In summary, we have addressed the weaknesses and questions raised in your review. We have explained the major theoretical and technical innovations introduced in the previous 3DGS framework, focusing on exploiting correlations to associate independent Gaussians for interactive tasks. We also clarified misunderstandings related to the writing and experiments. We carefully revised the related parts and provided more examples to enhance the credibility of our method.

We hope our response addresses the concerns and assists in re-evaluating our work. Please feel free to let us know if you have further questions or comments

We thank the reviewer for their valuable time and insightful comments. We hope our responses can address your concerns and better clarify the contributions and value of our work.

• Weakness.1,4: The technical novelty is limited. The Jacobian-based mutual information learning is the core part of this paper, which mainly follows JacobiNeRF. The authors are suggested to emphasize the unique designs that are different from the JacobiNeRF and demonstrate the effectiveness of the unique designs. The mask guidance and smoothness regularization differ from the DINO adopted in JacobiNeRF. However, these components seem to be incremental techniques, and their effectiveness is not well validated in the experiments. The method outperforms JacobiNeRF and JacobiGS. However, the authors do not show the reasons via an apple-to-apple comparison with JacobiNeRF and JacobiGS. As I suggested in the first item, the authors are encouraged to show the performance roadmap from the JacobiGS baseline (or other reasonable baseline) and add the unique components one by one, offering a better understanding of the inner workings to readers.

Answer.1,4: The core contribution is indeed correlation shaping for editing, but the proposed shaping framework is largely derived from JacobiNeRF.

1. First, we proposed correlation shaping for 3D editing based on 3DGS, whereas JacobiNeRF proposed to do label propagation for 2D pixels based on NeRF. NeRF and 3DGS are two different scene representations, and the theoretical derivations of mutual information under these two frameworks, for different goals, are also different.
2. Second, transferring the shaping method from JacobiNeRF to 3DGS does not work.
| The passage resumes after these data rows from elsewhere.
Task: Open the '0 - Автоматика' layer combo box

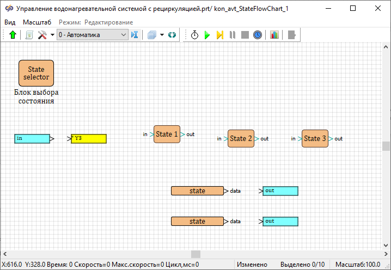Action: [x=91, y=35]
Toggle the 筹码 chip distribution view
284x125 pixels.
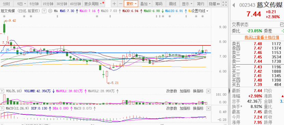tap(159, 4)
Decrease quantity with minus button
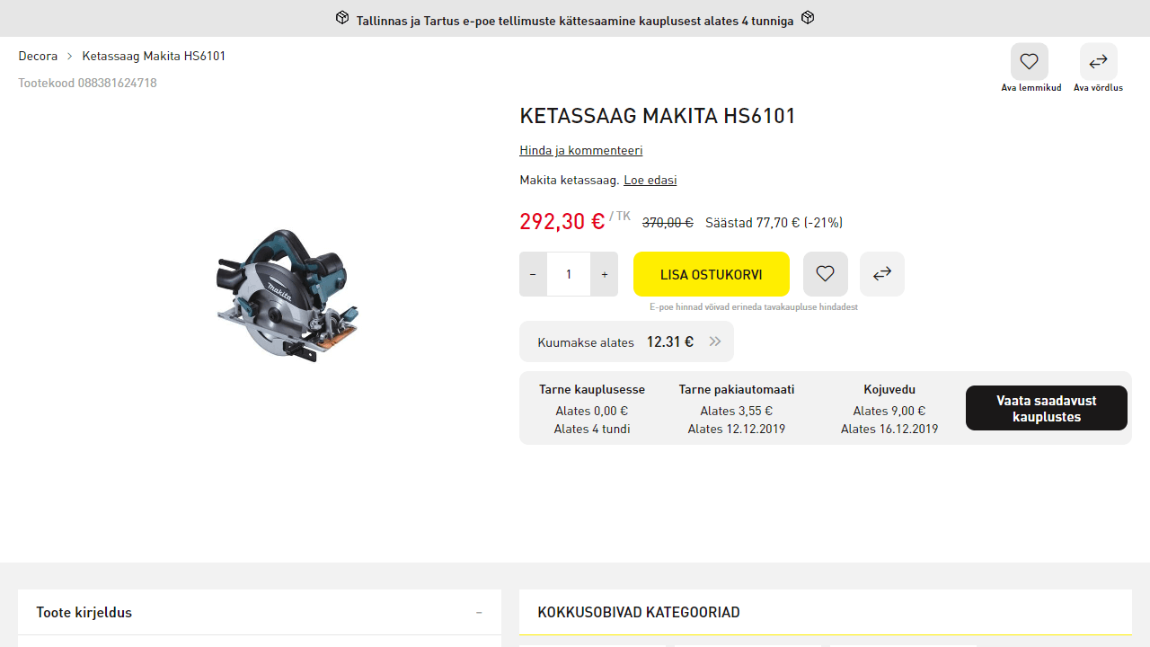Screen dimensions: 1150x647 point(533,274)
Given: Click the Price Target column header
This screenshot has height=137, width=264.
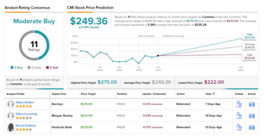Looking at the screenshot, I should click(88, 94).
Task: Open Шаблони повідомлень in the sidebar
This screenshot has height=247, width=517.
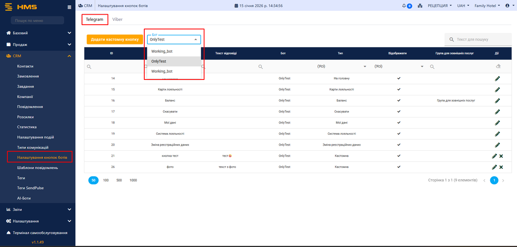Action: coord(37,168)
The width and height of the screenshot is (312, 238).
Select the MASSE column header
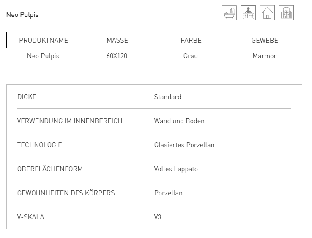pyautogui.click(x=117, y=40)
We introduced an extra component of the attribute decoding network, enabling us to associate independent Gaussians by optimizing the network through correlation shaping. By applying a similar correlation shaping loss from JacobiNeRF to this new 3DGS framework, along with supervision refinement (video tracker and smoothness loss), we developed the baseline named JacobiGS. However, as shown in the object movement task (Figure 6 and more examples in the supplementary materials), JacobiGS cannot satisfy the need for consecutive editing operations. This is because the previous approach in JacobiNeRF uses a point-wise correlation shaping method (see Line 249). In light of this, we theoretically prove (see Appendix C) that the proposed new shaping loss ensures consistency among Gaussians after consecutive parameter changes, thus supporting versatile editing. By solely replacing the shaping loss in JacobiGS with ours, we demonstrate its effectiveness through extensive experiments.
3. Furthermore, the shaping loss in JacobiNeRF is constrained to optimize the layers near the network output; otherwise, the time and memory cost of calculating Jacobians and higher-order gradients during backpropagation becomes unaffordable. In practice, optimizing the Jacobian of the second layer and sampling only 128 Gaussians for contrastive learning exceeds the storage capacity of a single A100 GPU. A detailed roadmap is also discussed in the general response, common issue 1.

In conclusion, the uniqueness of our method lies in providing a theoretical analysis for consistent mutual information shaping, along with proposing a training pipeline with lightweight optimization on a novel 3DGS framework, yielding superior performance in 3D editing tasks.

• Weakness.2: The writing should be improved. Many concepts lack a clear definition. For example, what are the exact definitions of perturbation and the sequential of perturbations (e.g., 1st/2nd/3rd perturbation). What are the exact parameters perturbated and how are they perturbated (i.e., perturbation direction and norm).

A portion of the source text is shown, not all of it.